Barbara Walters, the journalist who paved the way for all others, has died at the age of 93.

Steph Deschamps / December 31, 2022

The American journalist Barbara Walters, the first woman to have presented an evening news in the United States, died at the age of 93, announced Friday her long-time employer, the ABC channel. 
 
This legend of the American broadcasting landscape had said goodbye in 2014, with a "see you soon" in French, after more than 50 years of television. She was then 84 years old. 
The American channel did not give the cause of death or specify where Barbara Walters died. 
Barbara Walters had interviewed all U.S. presidents since Richard Nixon to Barack Obama, but also foreign leaders such as Saddam Hussein, Anwar Sadat and Fidel Castro, the Dalai Lama or other celebrities like Bette Davis and Angelina Jolie.
 
She became a celebrity herself in the American news world, especially with the daily show "The View" that she created in 1997 on ABC. 
The journalist had won 12 Emmy Awards.
 
When she left in 2014, she said she was happy to have been a pioneer in a profession long reserved for men.
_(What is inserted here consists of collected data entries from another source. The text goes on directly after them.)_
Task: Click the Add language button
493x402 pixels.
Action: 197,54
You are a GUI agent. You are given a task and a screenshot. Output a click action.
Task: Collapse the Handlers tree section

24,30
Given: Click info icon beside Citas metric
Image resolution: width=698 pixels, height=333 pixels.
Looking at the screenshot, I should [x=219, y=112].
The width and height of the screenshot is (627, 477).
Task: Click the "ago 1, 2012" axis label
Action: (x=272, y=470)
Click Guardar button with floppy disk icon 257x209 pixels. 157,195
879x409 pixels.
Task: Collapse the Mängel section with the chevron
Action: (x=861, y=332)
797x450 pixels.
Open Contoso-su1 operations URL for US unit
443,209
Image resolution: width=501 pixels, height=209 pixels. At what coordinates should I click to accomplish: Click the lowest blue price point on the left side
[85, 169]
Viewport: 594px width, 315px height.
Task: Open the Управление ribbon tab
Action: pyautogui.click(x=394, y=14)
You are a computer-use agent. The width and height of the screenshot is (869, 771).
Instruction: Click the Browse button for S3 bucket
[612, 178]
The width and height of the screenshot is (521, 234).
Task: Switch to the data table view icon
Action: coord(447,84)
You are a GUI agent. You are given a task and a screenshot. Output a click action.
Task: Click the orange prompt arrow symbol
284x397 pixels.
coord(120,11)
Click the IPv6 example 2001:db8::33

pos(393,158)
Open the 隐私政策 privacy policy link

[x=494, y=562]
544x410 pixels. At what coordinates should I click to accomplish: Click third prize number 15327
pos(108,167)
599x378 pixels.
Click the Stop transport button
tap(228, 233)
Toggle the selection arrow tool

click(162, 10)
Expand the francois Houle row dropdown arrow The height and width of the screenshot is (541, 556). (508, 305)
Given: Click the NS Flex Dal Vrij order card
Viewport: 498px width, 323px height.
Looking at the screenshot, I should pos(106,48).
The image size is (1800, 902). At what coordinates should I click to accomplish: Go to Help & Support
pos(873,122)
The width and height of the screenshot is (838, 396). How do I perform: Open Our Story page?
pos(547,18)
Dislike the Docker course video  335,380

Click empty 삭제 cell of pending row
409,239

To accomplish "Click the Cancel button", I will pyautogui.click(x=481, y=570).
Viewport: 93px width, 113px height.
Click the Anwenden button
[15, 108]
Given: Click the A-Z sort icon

Hillary Clinton came to pay tribute to her, as well as television host and producer Oprah Winfrey and about 20 women television journalists.
 
In 1976, she was the first woman to anchor the ABC Evening News, earning an unprecedented salary of $1 million a year.
Two years earlier, she had co-anchored a morning show on NBC. But that was a flop, she recalled 40 years later: "My male co-anchor didn't want a (female) partner and neither did the audience. 
 
She went on to make a name for herself with her uniquely stylized interviews with everyone from Vladimir Putin and Michael Jackson to Margaret Thatcher and Indira Gandhi.
Her proudest achievement was helping to bring women journalists to television. "If I did anything to help that, that's my legacy," she said as recently as 2014.